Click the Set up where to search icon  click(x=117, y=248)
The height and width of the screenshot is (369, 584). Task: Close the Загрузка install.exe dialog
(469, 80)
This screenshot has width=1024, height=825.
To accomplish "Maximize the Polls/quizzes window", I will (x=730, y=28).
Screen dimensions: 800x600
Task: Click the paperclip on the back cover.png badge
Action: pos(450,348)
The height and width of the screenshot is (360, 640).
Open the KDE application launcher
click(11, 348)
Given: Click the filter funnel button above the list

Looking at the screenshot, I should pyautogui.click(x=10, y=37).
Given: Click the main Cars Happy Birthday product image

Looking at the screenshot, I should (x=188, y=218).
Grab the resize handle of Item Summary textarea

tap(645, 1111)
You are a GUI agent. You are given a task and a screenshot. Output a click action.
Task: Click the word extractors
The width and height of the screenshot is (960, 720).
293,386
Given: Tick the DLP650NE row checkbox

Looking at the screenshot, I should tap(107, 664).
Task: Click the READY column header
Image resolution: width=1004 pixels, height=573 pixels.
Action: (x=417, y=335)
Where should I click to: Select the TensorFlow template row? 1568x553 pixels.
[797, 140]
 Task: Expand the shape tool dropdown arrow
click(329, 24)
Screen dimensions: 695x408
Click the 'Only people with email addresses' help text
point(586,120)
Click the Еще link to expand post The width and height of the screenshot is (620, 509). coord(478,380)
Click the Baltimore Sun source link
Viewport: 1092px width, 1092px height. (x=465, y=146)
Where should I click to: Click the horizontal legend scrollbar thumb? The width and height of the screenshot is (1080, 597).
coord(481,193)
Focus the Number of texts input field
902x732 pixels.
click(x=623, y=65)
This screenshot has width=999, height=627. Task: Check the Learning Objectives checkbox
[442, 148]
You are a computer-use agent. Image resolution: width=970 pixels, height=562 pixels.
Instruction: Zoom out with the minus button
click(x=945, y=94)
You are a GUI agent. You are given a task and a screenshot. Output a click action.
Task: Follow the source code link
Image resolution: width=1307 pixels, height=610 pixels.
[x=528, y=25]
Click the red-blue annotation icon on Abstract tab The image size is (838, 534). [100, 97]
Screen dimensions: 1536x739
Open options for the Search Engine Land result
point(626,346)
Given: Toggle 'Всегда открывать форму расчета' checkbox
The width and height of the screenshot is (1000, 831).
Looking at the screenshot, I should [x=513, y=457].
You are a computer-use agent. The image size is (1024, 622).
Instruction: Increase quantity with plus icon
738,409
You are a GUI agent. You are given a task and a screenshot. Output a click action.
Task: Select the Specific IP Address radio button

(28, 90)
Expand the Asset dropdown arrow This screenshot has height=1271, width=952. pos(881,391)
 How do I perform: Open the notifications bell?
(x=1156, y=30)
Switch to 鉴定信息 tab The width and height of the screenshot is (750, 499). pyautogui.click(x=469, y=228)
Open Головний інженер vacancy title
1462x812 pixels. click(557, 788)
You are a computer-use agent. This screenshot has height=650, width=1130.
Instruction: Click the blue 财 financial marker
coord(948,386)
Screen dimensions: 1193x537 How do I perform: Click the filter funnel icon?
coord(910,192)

-.-.-

● **Work required**: Each line of the data is to be retyped exactly as shown.

● **Exercise solution**:
Click the Set up where to search icon  click(x=117, y=248)
The height and width of the screenshot is (369, 584). Task: Close the Загрузка install.exe dialog
(469, 80)
This screenshot has width=1024, height=825.
To accomplish "Maximize the Polls/quizzes window", I will (x=730, y=28).
Screen dimensions: 800x600
Task: Click the paperclip on the back cover.png badge
Action: pos(450,348)
The height and width of the screenshot is (360, 640).
Open the KDE application launcher
click(11, 348)
Given: Click the filter funnel button above the list

Looking at the screenshot, I should pyautogui.click(x=10, y=37).
Given: Click the main Cars Happy Birthday product image

Looking at the screenshot, I should (x=188, y=218).
Grab the resize handle of Item Summary textarea

tap(645, 1111)
You are a GUI agent. You are given a task and a screenshot. Output a click action.
Task: Click the word extractors
The width and height of the screenshot is (960, 720).
293,386
Given: Tick the DLP650NE row checkbox

Looking at the screenshot, I should tap(107, 664).
Task: Click the READY column header
Image resolution: width=1004 pixels, height=573 pixels.
Action: (x=417, y=335)
Where should I click to: Select the TensorFlow template row? 1568x553 pixels.
[797, 140]
 Task: Expand the shape tool dropdown arrow
click(329, 24)
Screen dimensions: 695x408
Click the 'Only people with email addresses' help text
point(586,120)
Click the Еще link to expand post The width and height of the screenshot is (620, 509). coord(478,380)
Click the Baltimore Sun source link
Viewport: 1092px width, 1092px height. (x=465, y=146)
Where should I click to: Click the horizontal legend scrollbar thumb? The width and height of the screenshot is (1080, 597).
coord(481,193)
Focus the Number of texts input field
902x732 pixels.
click(x=623, y=65)
This screenshot has width=999, height=627. Task: Check the Learning Objectives checkbox
[442, 148]
You are a computer-use agent. Image resolution: width=970 pixels, height=562 pixels.
Instruction: Zoom out with the minus button
click(x=945, y=94)
You are a GUI agent. You are given a task and a screenshot. Output a click action.
Task: Follow the source code link
Image resolution: width=1307 pixels, height=610 pixels.
[x=528, y=25]
Click the red-blue annotation icon on Abstract tab The image size is (838, 534). [100, 97]
Screen dimensions: 1536x739
Open options for the Search Engine Land result
point(626,346)
Given: Toggle 'Всегда открывать форму расчета' checkbox
The width and height of the screenshot is (1000, 831).
Looking at the screenshot, I should [x=513, y=457].
You are a computer-use agent. The image size is (1024, 622).
Instruction: Increase quantity with plus icon
738,409
You are a GUI agent. You are given a task and a screenshot. Output a click action.
Task: Select the Specific IP Address radio button

(28, 90)
Expand the Asset dropdown arrow This screenshot has height=1271, width=952. pos(881,391)
 How do I perform: Open the notifications bell?
(x=1156, y=30)
Switch to 鉴定信息 tab The width and height of the screenshot is (750, 499). pyautogui.click(x=469, y=228)
Open Головний інженер vacancy title
1462x812 pixels. click(557, 788)
You are a computer-use agent. This screenshot has height=650, width=1130.
Instruction: Click the blue 财 financial marker
coord(948,386)
Screen dimensions: 1193x537 How do I perform: Click the filter funnel icon?
coord(910,192)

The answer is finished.